Case Report | DOI: https://doi.org/10.31579/2578-8965/128

Bilateral Adnexal Torsion during the Third Trimester of Pregnancy

  • Haddout S* 1*
  • Jalal M 1
  • Ikouch K 1
  • Lamrissi A 1
  • Bouhya 1

1 Obstetrics department, Children's hospital El Harrouch, University Hospital of Casablanca

*Corresponding Author: Haddout S., Obstetrics department, Children's hospital El Harrouch, University Hospital of Casablanca.

Citation: Haddout S, Jalal M, Ikouch K, Lamrissi A, Bouhya. (2022). Bilateral Adnexal Torsion During the Third Trimester of Pregnancy, J. Obstetrics Gynecology and Reproductive Sciences, 6(5) DOI: 10.31579/2578-8965/128

Copyright: © 2022 Haddout S. This is an open-access article distributed under the terms of The Creative Commons Attribution License, which permits unrestricted use, distribution, and reproduction in any medium, provided the original author and source are credited.

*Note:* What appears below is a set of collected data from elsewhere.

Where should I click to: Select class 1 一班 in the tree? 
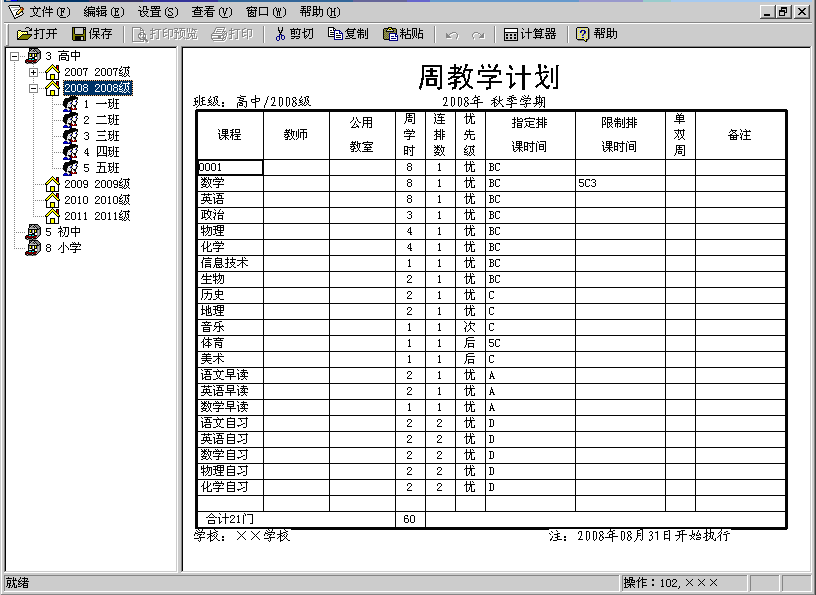pos(100,104)
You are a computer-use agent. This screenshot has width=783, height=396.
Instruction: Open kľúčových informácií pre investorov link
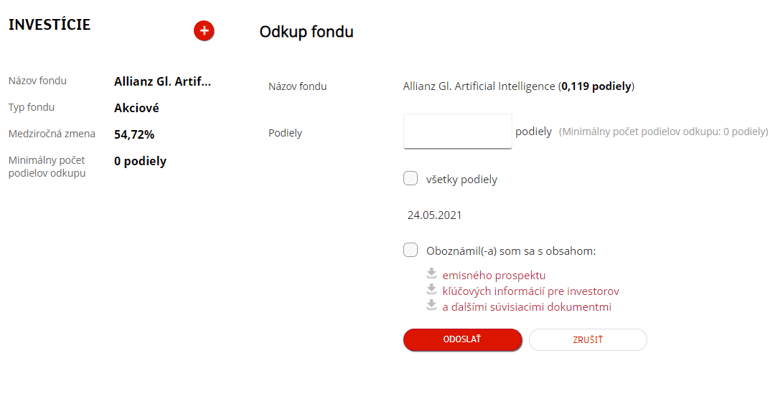[x=531, y=291]
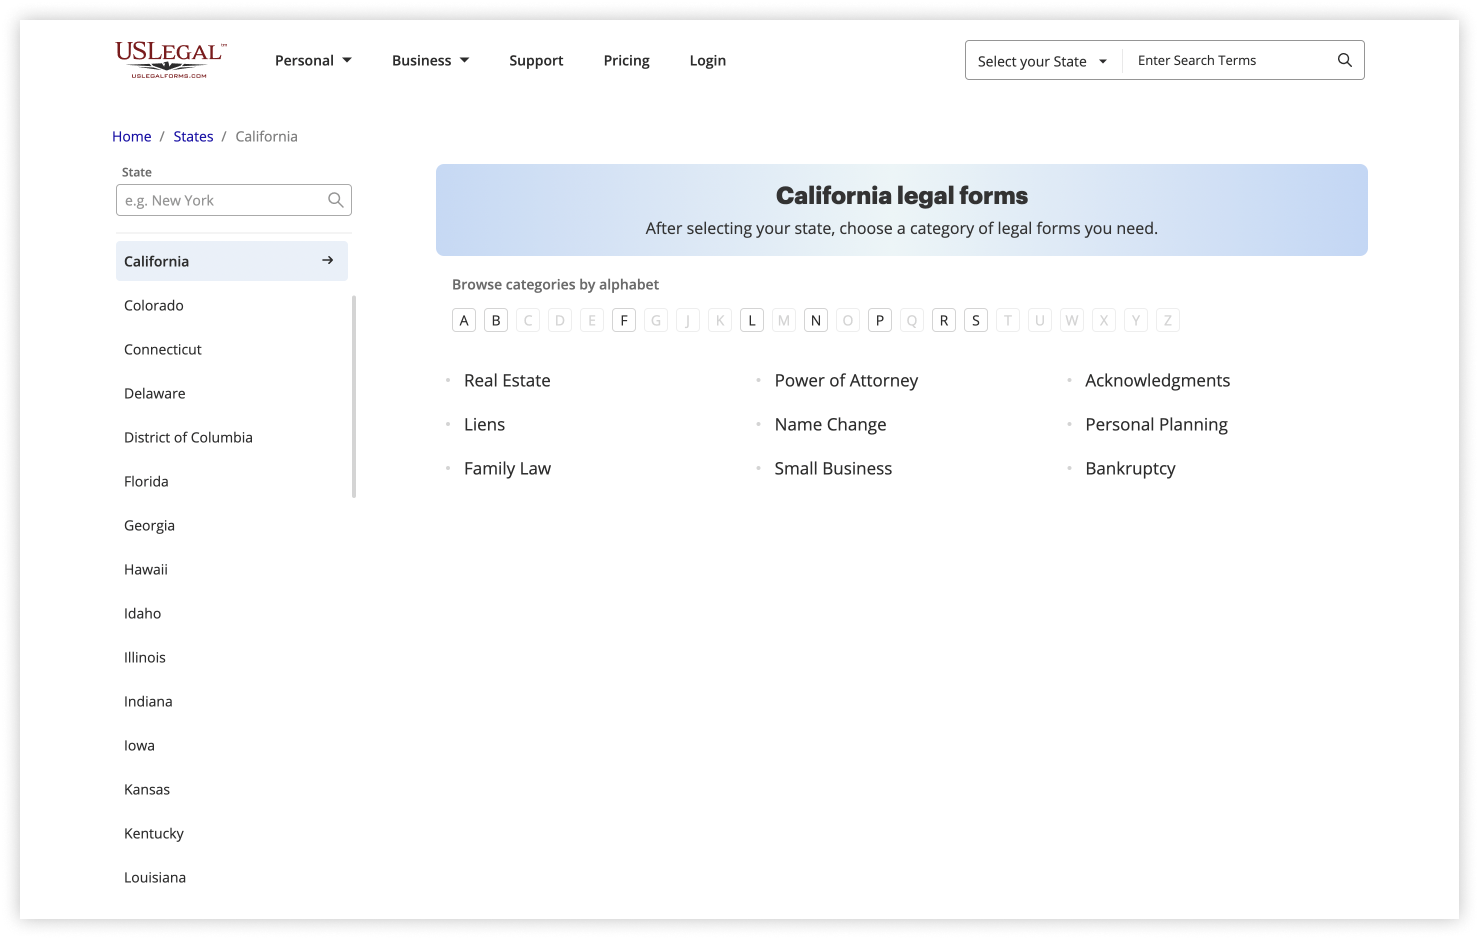Select letter S in the alphabet browser
The height and width of the screenshot is (939, 1479).
[x=975, y=319]
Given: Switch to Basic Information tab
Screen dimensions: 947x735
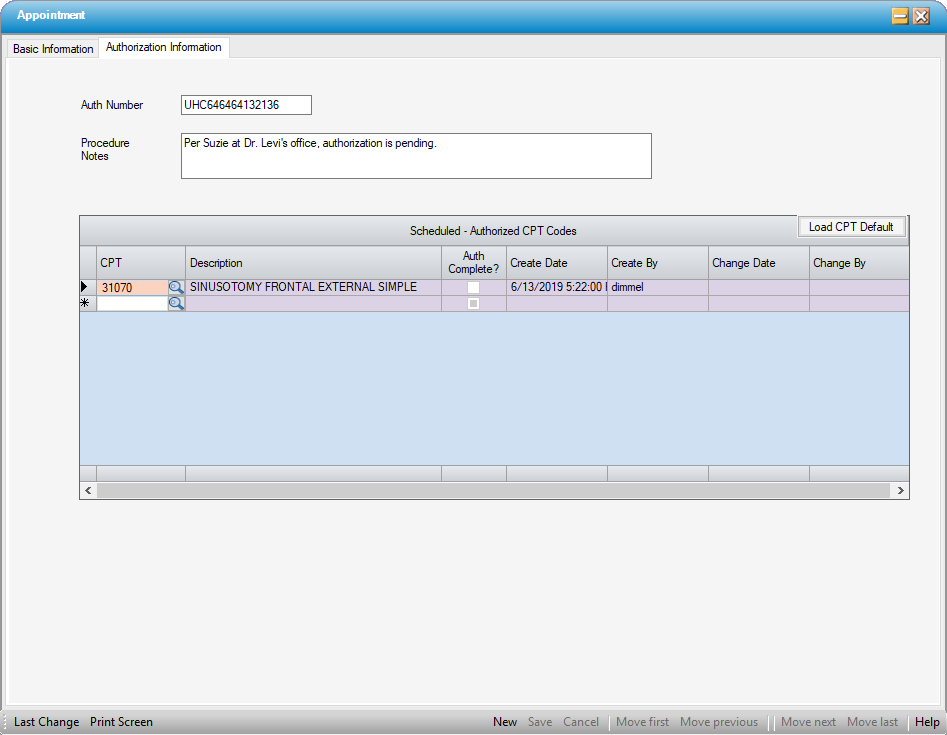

Received: 01 July 2022 | Accepted: 20 July 2022 | Published: 26 July 2022

Keywords: adnexal torsion during pregnancy; adnexal torsion and 3rd trimester; multicystic ovaries and adnexal torsion.

Abstract

Acute pelvic pain during pregnancy can pose a problem for differential diagnosis. We report a case of bilateral adnexal torsion in the third trimester of pregnancy. Indeed, this diagnosis may go unnoticed in front of pelvic pain associated with a pregnancy and only an early management can avoid irreversible lesions due to ischemia, which may jeopardize the subsequent prognosis of fertility. Our patient is 28 years old, primiparous, with polycystic ovary syndrome, followed for a pregnancy stimulated by clomiphene citrate. She developed preeclampsia with intrauterine growth retardation during the follow-up of her pregnancy. She presented to the maternity emergency room with sustained uterine contractions at 36 weeks' gestation. The patient had a code red cesarean section for suspected retroplacental hematoma. Intraoperatively, no retroplacental hematoma was found but bilateral torsion of the adnexa with huge polycystic ovaries. Conservative treatment was recommended and the postoperative follow-up of the cesarean section was simple. Adnexal torsion is an emergency that should not be ignored in the presence of any acute pelvic pain in a pregnant woman. 

Introduction:

Adnexal torsion during pregnancy is a rare emergency with an incidence of 4 per 10000 pregnancies. It usually occurs in the first trimester on a pathological ovary. However, the diagnosis remains difficult, because of the ascension of the ovary in advanced pregnancies, which can mimic other surgical emergencies such as acute appendicitis, cholecystitis or acute pyelonephritis, and in cases of chronic pelvic pain. We report here a case of bilateral adnexal torsion on polycystic ovaries during the 3rd trimester of pregnancy. The interest of this situation lies in its diagnostic difficulty, and in the choice of the therapeutic attitude to adopt.

Report Case

Our patient is 28 years old, with a history of polycystic ovaries and 5 years of infertility. She is followed in our structure for her pregnancy obtained by stimulation with clomiphene citrate. During her pregnancy, she developed severe pre-eclampsia, stabilized under treatment, complicated by intrauterine growth retardation. She consulted for sustained uterine contractions at 36 weeks of amenorrhea. In addition, she reported chronic pelvic pain that had been evolving since her second trimester. On examination, the patient was apyretic, in good general condition with discrete oedemas of the lower limbs and a blood pressure of 130/93 on monotherapy.  She had sustained uterine contractions without cervical changes. There was no external bleeding and fetal heart sounds were heard. Abdominal ultrasound found a progressive monofetal pregnancy with a biometry lower than the 3rd percentile, a homogeneous placenta normally inserted, amniotic fluid in normal quantity, a normal umbilical doppler. The cardiac rhythm recording showed a fetal bradycardia, hence the indication of a code red cesarean section for suspicion of retroplacental hematoma in view of the uterine hypertonia and the fetal bradycardia. On exploration, macroscopic examination of the placenta did not reveal any cupules or haematomas. On the other hand, the adnexa were twisted (one turn of spiral) with a purplish-blue color and in the early stages of necrosis, with ovaries 14 cm in length (Figure 1). 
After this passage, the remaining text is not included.